- [SECTION DU TEXTE]

>>>

Tout au long de la Conférence sur l’avenir de l’Europe, France 24 part à la rencontre de ceux qui participent à l’événement. Parmi eux, des représentants de la société civile comme Yves Bertoncini, vice-président du Mouvement européen – International, l’une des voix du groupe de travail “L’Europe dans le monde”.
France 24 : Quelle était l’ambiance de cette Conférence pour l’avenir de l’Europe ?
Yves Bertoncini : C’est une ambiance particulière. Déjà parce que cette Conférence est composée de membres qui viennent de pays différents mais aussi d’horizons divers. Les représentants du panel des citoyens apportent beaucoup d’air frais, ils sont enthousiastes de découvrir l’Europe, le Parlement européen. On voit qu’ils sont heureux d’être là et de donner leur avis sur l’avenir de l’Europe. Grâce à eux, c’est un exercice assez revigorant.
Si vous regardez les autres composantes, le Parlement européen est bien représenté aussi, par des gens motivés qui apportent de l’énergie, ce qui est moins le cas au niveau des parlements et des gouvernements nationaux, qui ont envoyé de plus grandes proportions d’eurosceptiques, moins impliqués. Enfin, les représentants de la société civile dont je fais partie sont des habitués des discussions européennes et ont saisi cette opportunité sans espoirs démesurés.

<<<

- [ENREGISTREMENTS EXTRAITS]
>>>

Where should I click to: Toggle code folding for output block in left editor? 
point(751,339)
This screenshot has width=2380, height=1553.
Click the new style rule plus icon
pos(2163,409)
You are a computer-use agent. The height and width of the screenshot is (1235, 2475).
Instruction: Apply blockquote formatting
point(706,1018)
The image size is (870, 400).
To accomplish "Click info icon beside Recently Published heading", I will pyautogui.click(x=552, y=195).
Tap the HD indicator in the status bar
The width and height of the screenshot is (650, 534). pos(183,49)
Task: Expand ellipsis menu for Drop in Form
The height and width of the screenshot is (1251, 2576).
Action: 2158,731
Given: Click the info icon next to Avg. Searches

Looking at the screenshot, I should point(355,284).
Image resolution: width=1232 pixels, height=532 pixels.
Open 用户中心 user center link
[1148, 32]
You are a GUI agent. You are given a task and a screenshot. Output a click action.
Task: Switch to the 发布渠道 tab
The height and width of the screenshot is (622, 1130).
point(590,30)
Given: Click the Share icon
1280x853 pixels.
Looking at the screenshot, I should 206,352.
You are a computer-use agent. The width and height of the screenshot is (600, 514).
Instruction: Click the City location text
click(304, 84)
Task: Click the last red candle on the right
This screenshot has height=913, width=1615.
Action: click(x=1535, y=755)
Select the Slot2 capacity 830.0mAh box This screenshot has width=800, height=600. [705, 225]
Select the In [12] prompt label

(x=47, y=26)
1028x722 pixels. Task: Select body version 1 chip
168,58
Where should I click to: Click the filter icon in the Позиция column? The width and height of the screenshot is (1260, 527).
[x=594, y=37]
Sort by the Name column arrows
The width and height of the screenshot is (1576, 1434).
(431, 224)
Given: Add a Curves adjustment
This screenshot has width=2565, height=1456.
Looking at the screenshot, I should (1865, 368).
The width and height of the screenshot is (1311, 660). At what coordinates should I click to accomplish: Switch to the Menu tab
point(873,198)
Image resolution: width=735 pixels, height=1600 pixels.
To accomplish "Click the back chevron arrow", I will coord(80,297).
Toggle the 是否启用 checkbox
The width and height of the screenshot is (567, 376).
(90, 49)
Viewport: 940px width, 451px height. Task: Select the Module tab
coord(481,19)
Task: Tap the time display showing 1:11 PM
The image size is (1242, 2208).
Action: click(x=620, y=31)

<<<

Rédigez la suite de l'entretien avec Yves Bertoncini sur la Conférence sur l'avenir de l'Europe, à partir de sa dernière phrase. Les enregistrements ne jouent aucun rôle dans ce travail.

- [RÉPONSE ATTENDUE]
Mais l’ambiance a surtout été étrange au début de la Conférence, lorsqu’elle a été lancée de manière virtuelle et forcée le 9 mai 2021, après un an de pandémie. À cause de ce retard et du contexte sanitaire, l’hémicycle était à moitié vide et la Conférence manquait de cohésion. Aujourd’hui, ça va beaucoup mieux, mais cela n’arrive hélas qu’au moment où la Conférence touche à sa fin.
Vous auriez aimé poursuivre les échanges ?
Je pense qu’on aurait dû prolonger l’expérience et garder les deux ans initialement prévus. Un an n’est pas suffisant. Les autorités françaises ont décidé d’y mettre fin mais je le regrette. Il faudrait au moins que cela soit poursuivi par d’autres moyens, avec une convention par exemple. Une convention européenne qui serait lancée après coup mais qui serait un peu moins citoyenne, avec les institutions, les parlementaires. Ça permettrait de prolonger l’élan.
Êtes-vous tout de même satisfait des résultats ?
Oui. Les neufs groupes répartis par thèmes ont produit de bons documents, basés sur les formulations des panels citoyens. De ce point de vue-là, ce sont des documents utiles. Les citoyens sont plutôt sages et raisonnables, guidés par l’idée que l’union fait la force alors que certains d’entre eux sont loin d’être enthousiastes pour l’Europe. Je pense donc que ce qui va en sortir sera de bonne tenue. La question est de savoir quel sera le sort de ces productions.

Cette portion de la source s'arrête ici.